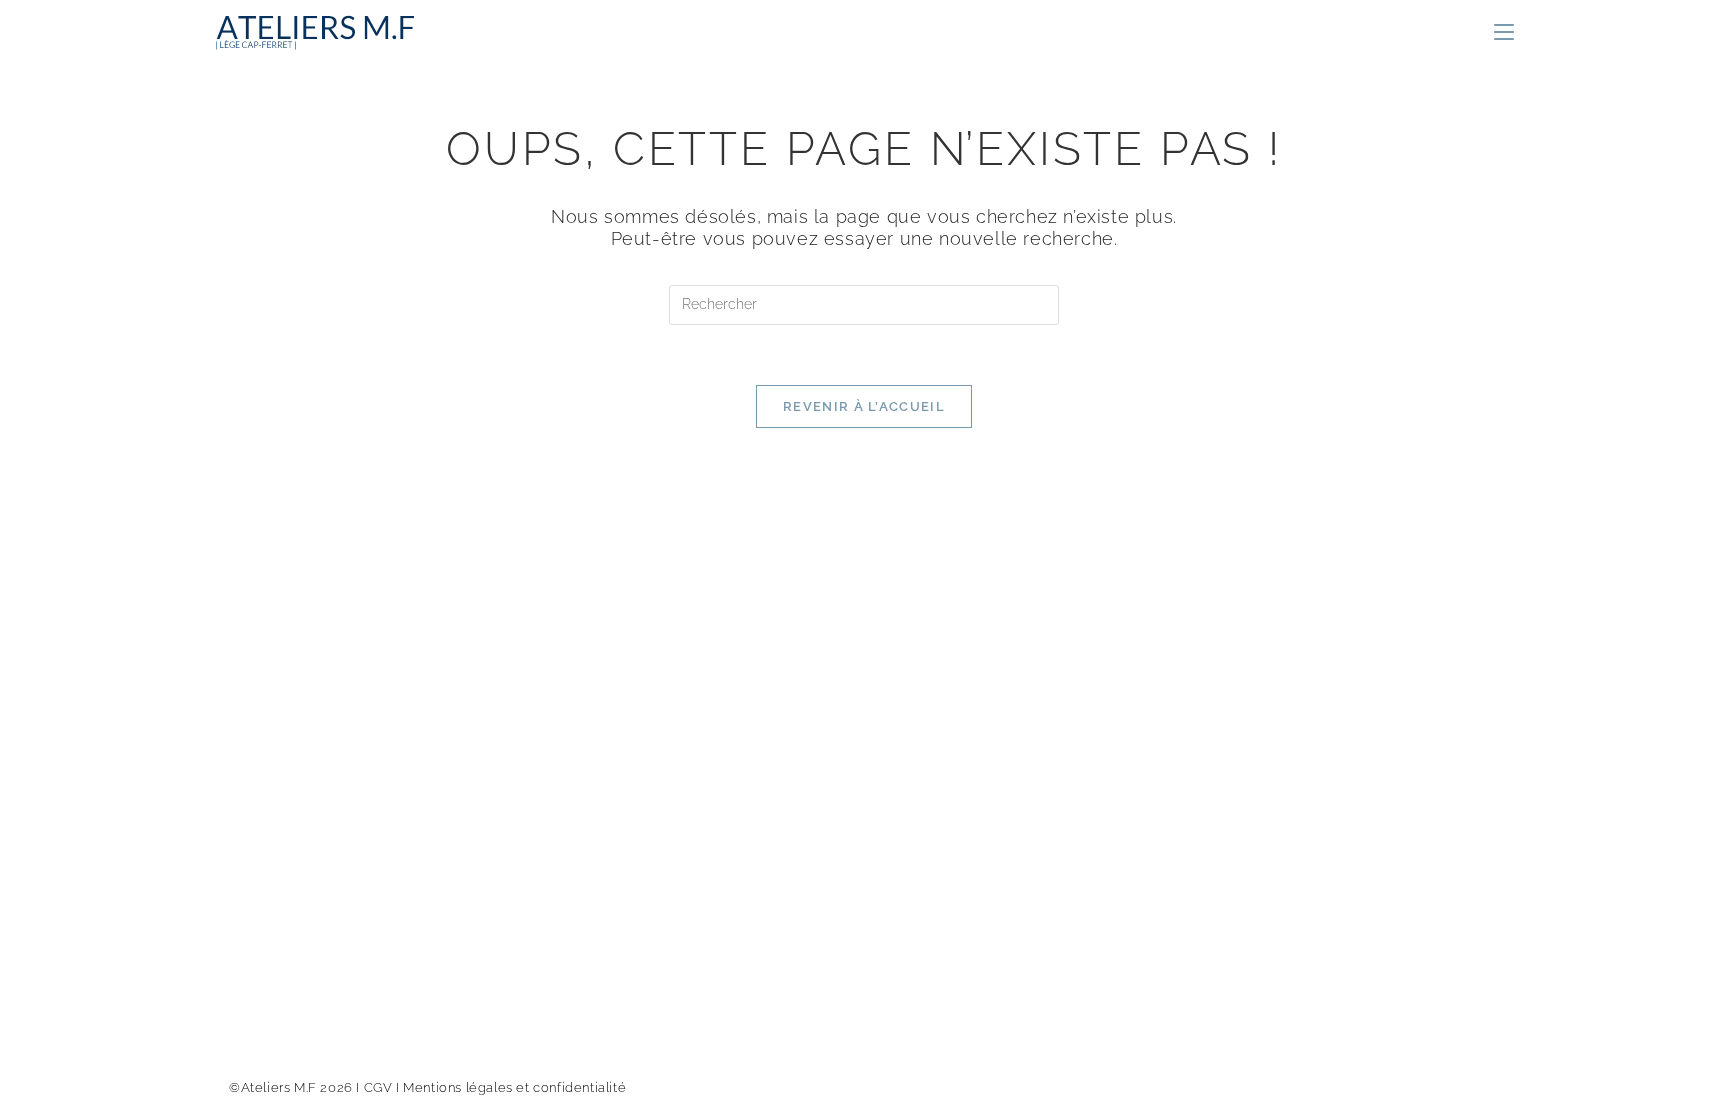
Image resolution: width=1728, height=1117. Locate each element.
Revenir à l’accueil (864, 406)
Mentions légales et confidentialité (514, 1087)
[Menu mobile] (1504, 33)
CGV (378, 1087)
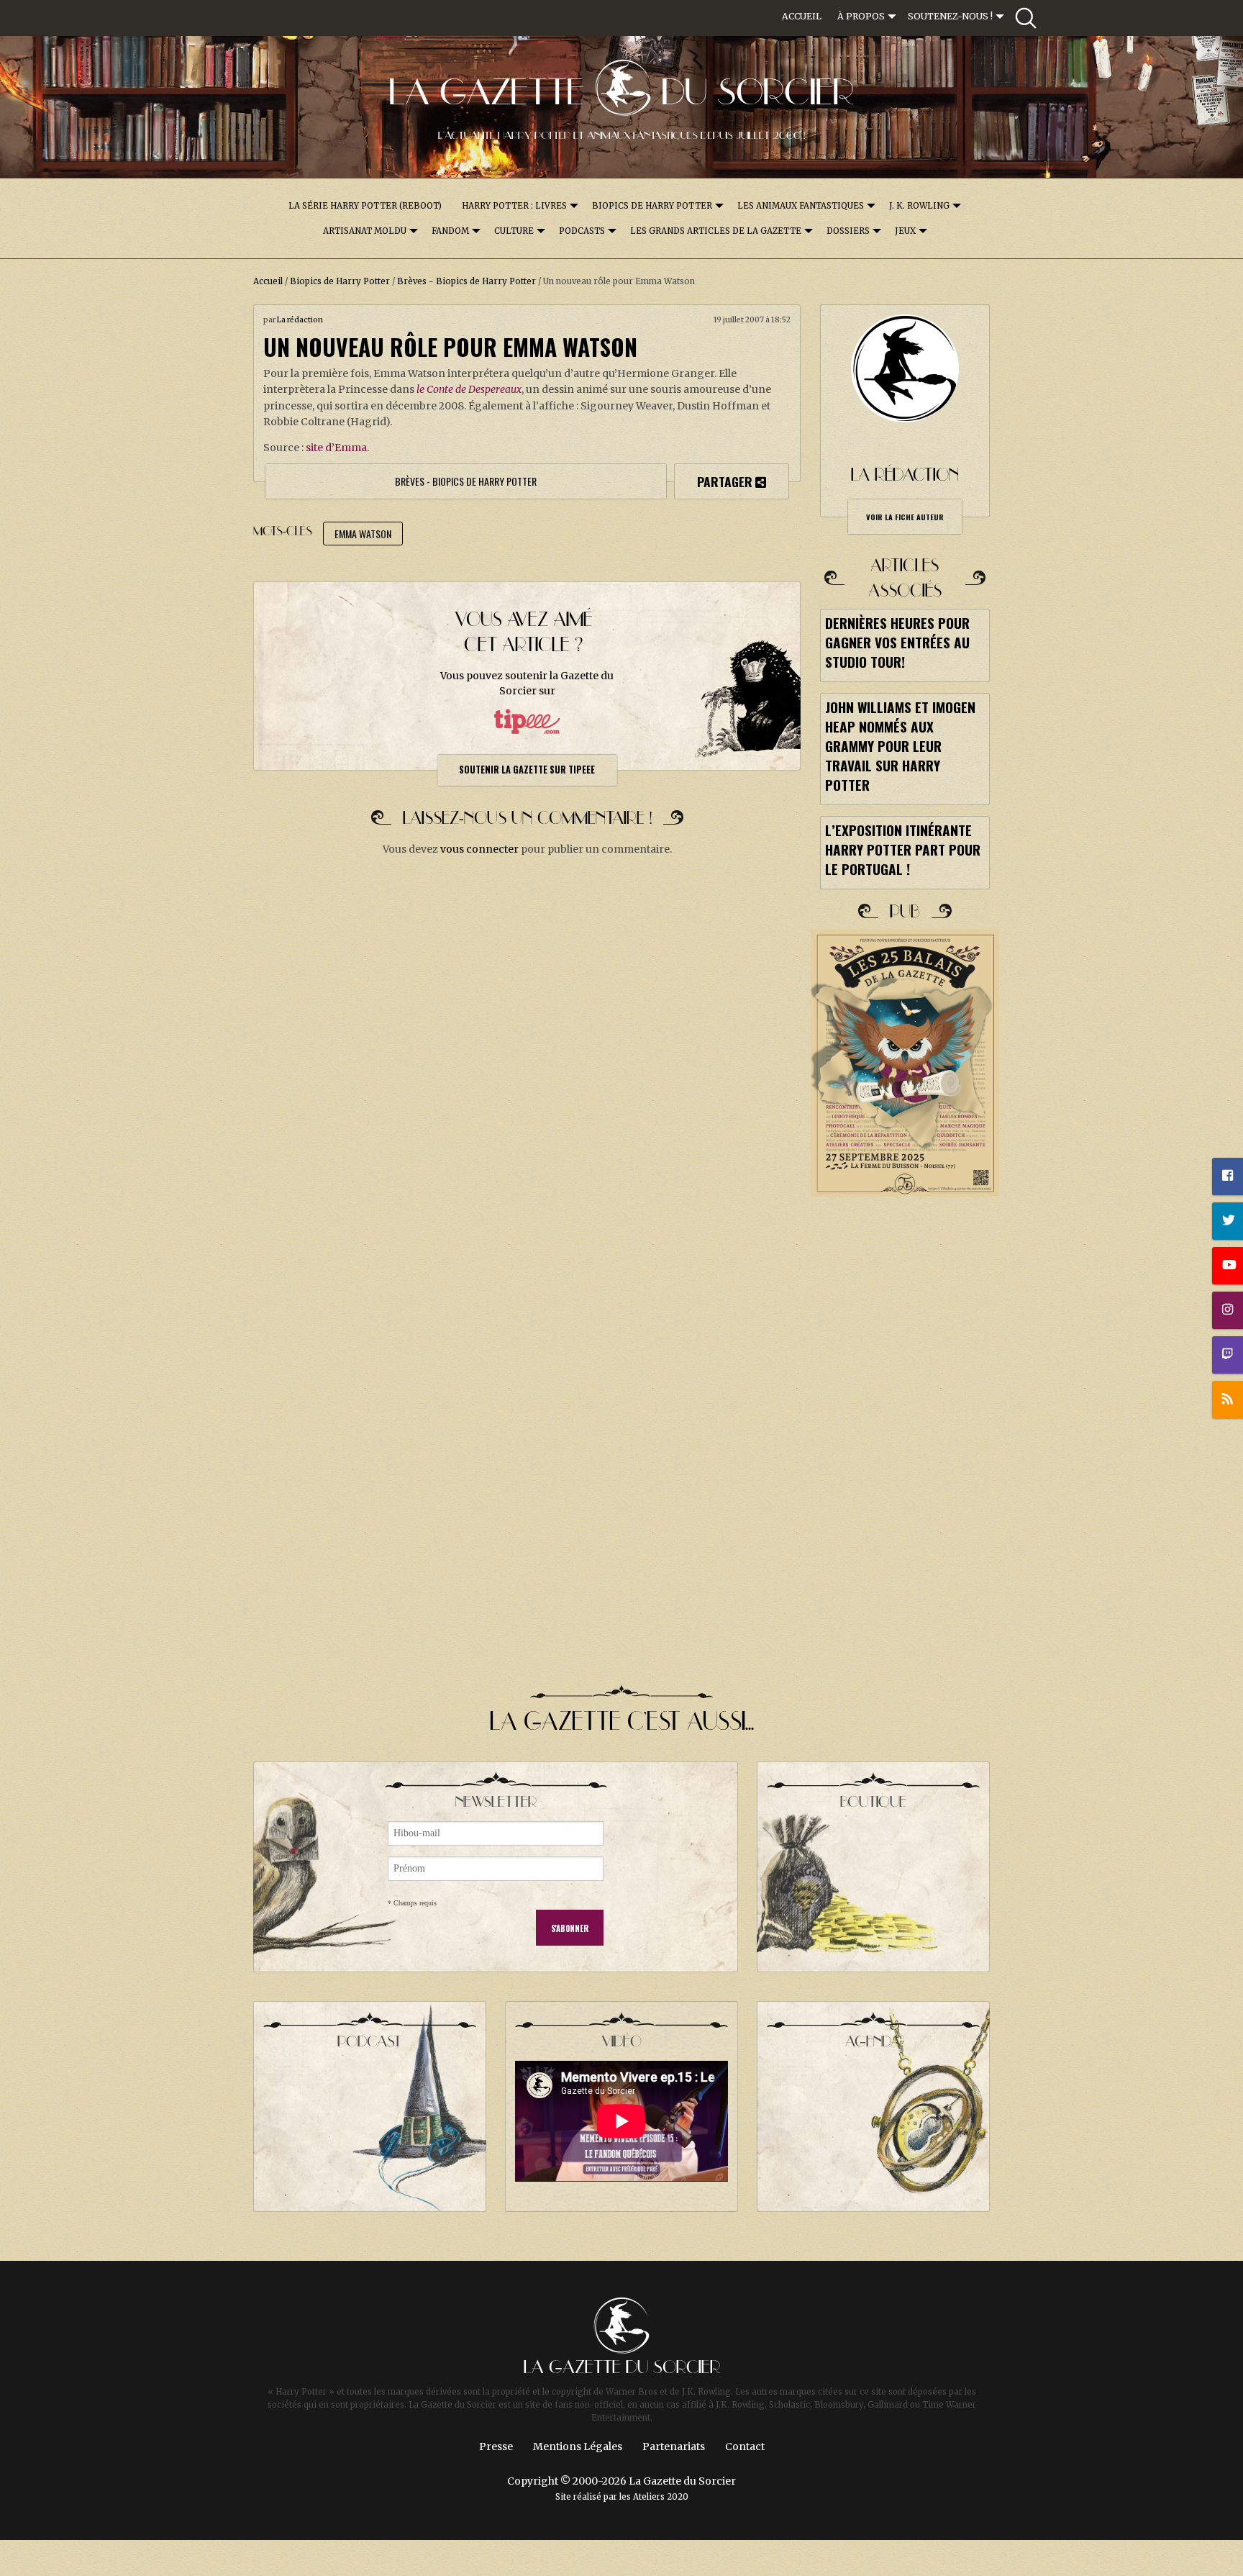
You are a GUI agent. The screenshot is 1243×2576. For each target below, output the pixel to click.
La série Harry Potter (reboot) (365, 206)
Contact (745, 2446)
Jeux (905, 231)
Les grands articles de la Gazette (715, 231)
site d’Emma (336, 447)
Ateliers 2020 (660, 2497)
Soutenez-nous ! (950, 16)
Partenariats (673, 2446)
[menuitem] (801, 17)
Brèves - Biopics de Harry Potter (466, 281)
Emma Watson (362, 533)
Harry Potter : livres (514, 206)
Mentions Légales (577, 2446)
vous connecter (479, 849)
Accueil (801, 16)
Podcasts (582, 231)
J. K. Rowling (919, 206)
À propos (861, 16)
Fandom (450, 231)
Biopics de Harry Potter (652, 206)
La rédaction (300, 320)
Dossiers (848, 231)
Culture (514, 231)
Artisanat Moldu (364, 231)
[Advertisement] (905, 1467)
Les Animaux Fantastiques (800, 206)
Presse (496, 2446)
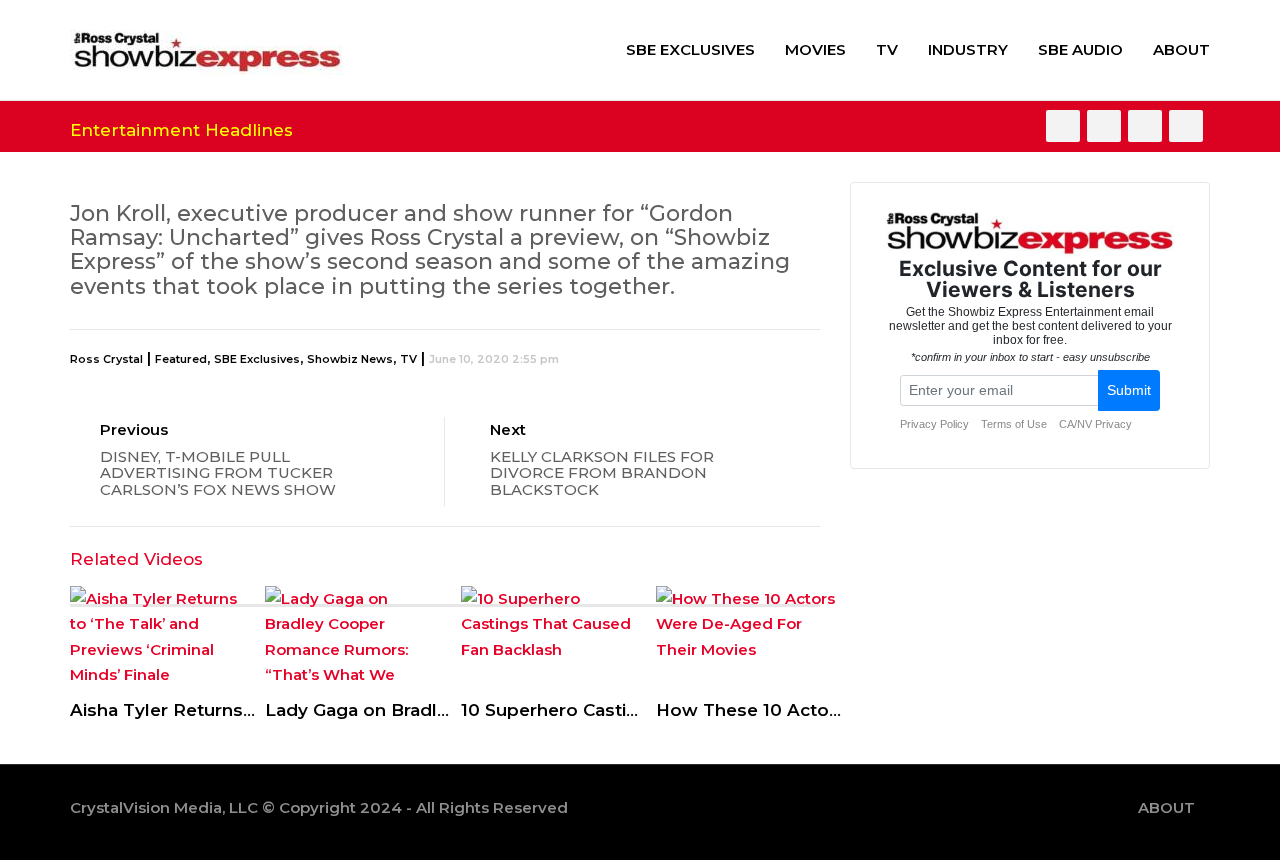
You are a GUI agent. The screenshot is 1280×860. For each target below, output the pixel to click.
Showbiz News (350, 359)
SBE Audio (1080, 49)
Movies (815, 49)
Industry (968, 49)
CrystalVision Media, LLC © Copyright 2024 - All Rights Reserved (319, 807)
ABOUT (1181, 49)
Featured (181, 359)
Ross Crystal (106, 359)
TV (887, 49)
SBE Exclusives (690, 49)
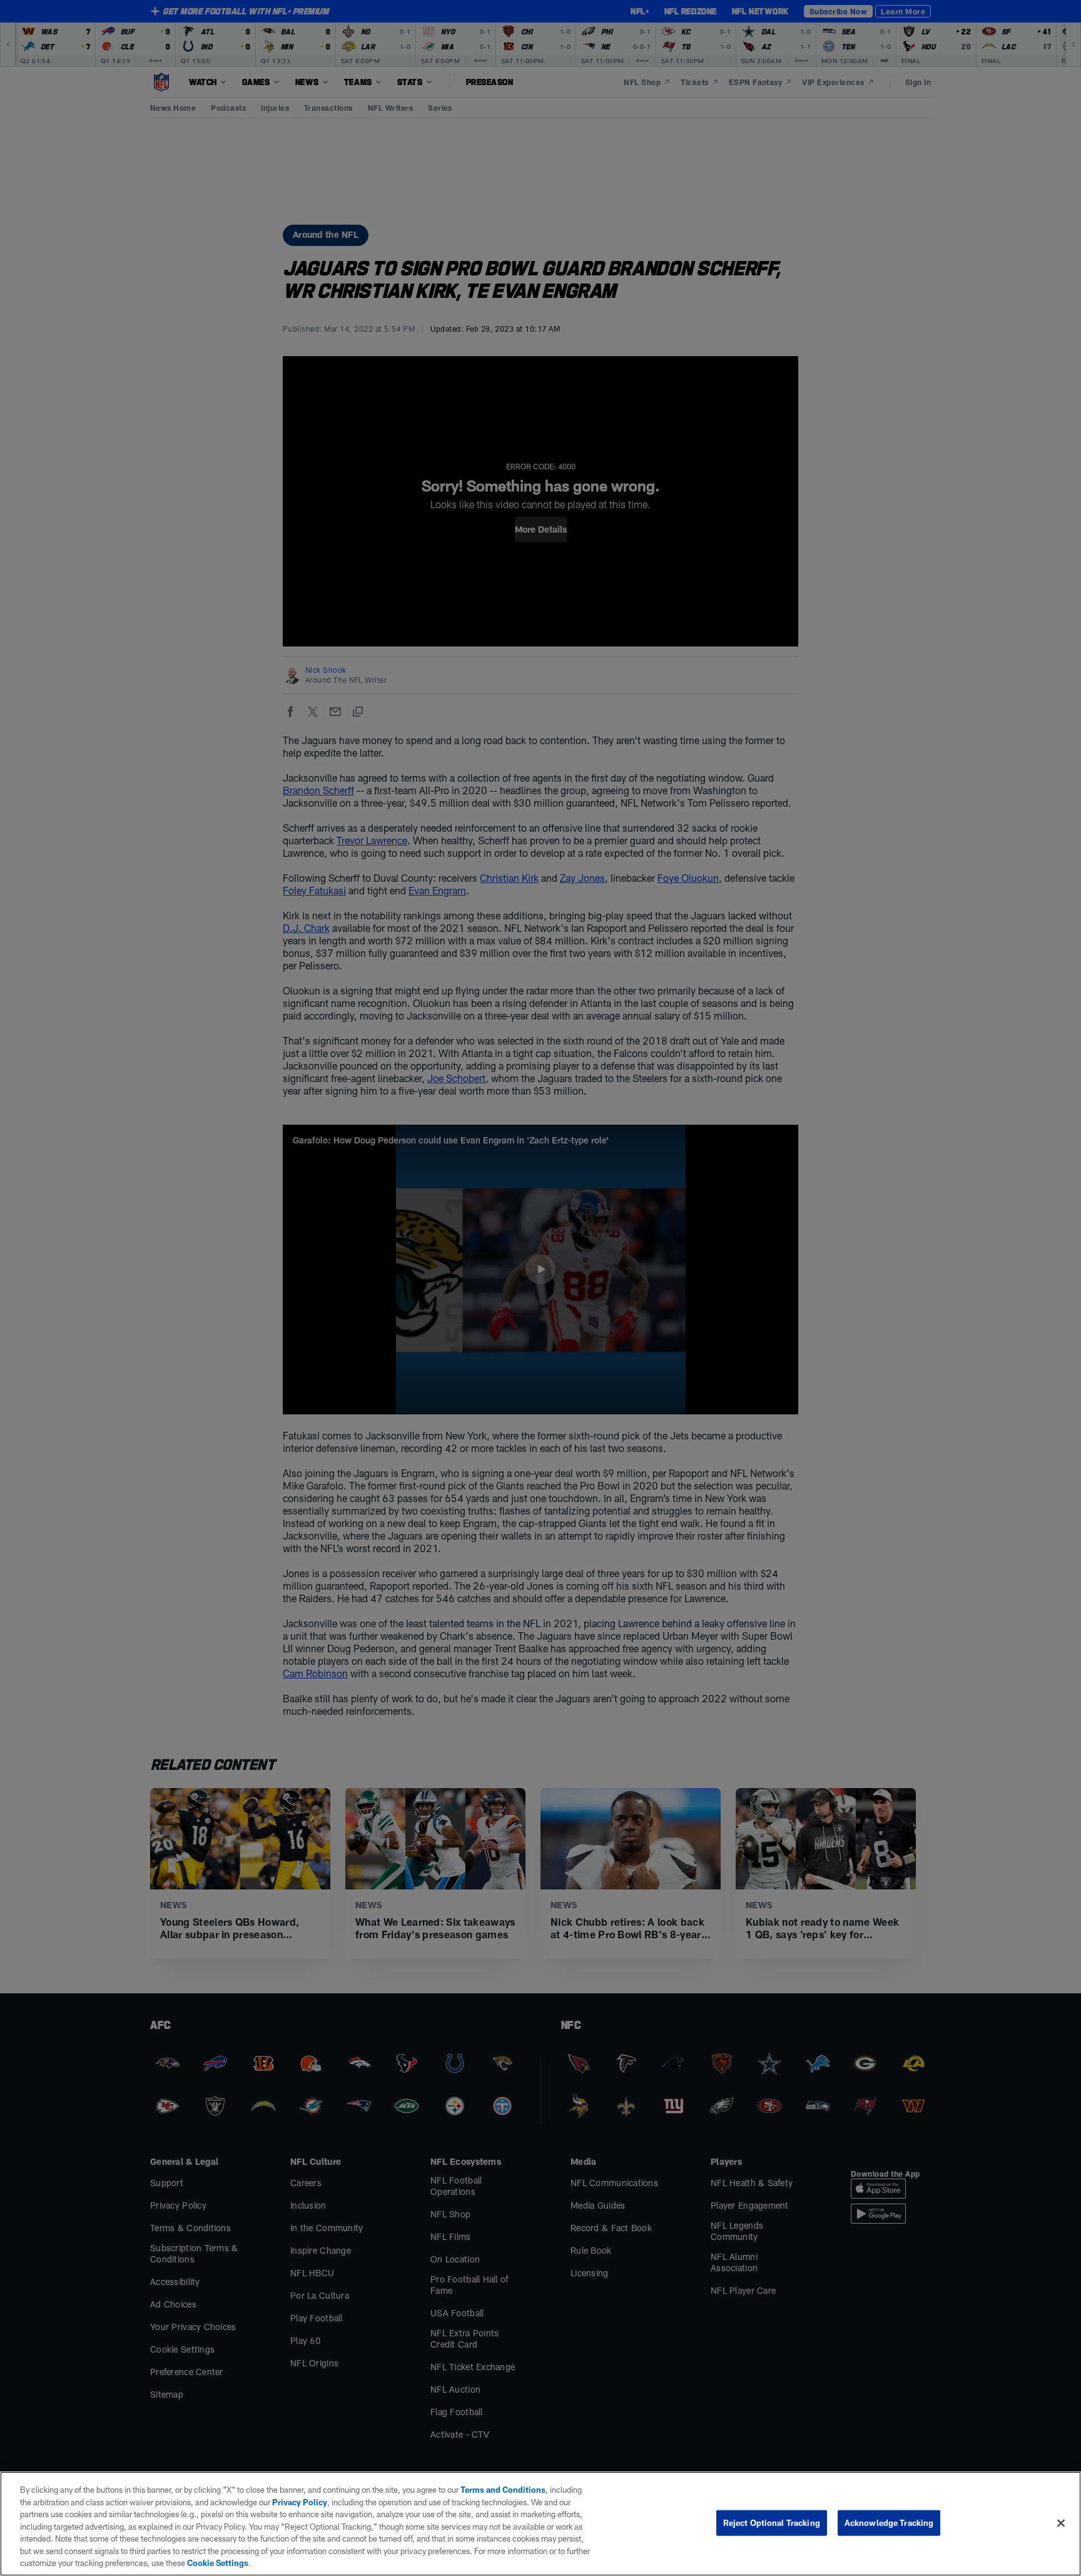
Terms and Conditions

- [TASK ITEM]: Hand back the exact lines from the start of the entries to the line with "Soutenez-nous ! (950, 16)", both ends kept and pictures left out.

- [SOLUTION]:
Image resolution: width=1728, height=1117. Locate each element.
Revenir à l’accueil (864, 406)
Mentions légales et confidentialité (514, 1087)
[Menu mobile] (1504, 33)
CGV (378, 1087)
You are a GUI agent. The screenshot is 1243×2576. For each target below, output the pixel to click.
La série Harry Potter (reboot) (365, 206)
Contact (745, 2446)
Jeux (905, 231)
Les grands articles de la Gazette (715, 231)
site d’Emma (336, 447)
Ateliers 2020 (660, 2497)
Soutenez-nous ! (950, 16)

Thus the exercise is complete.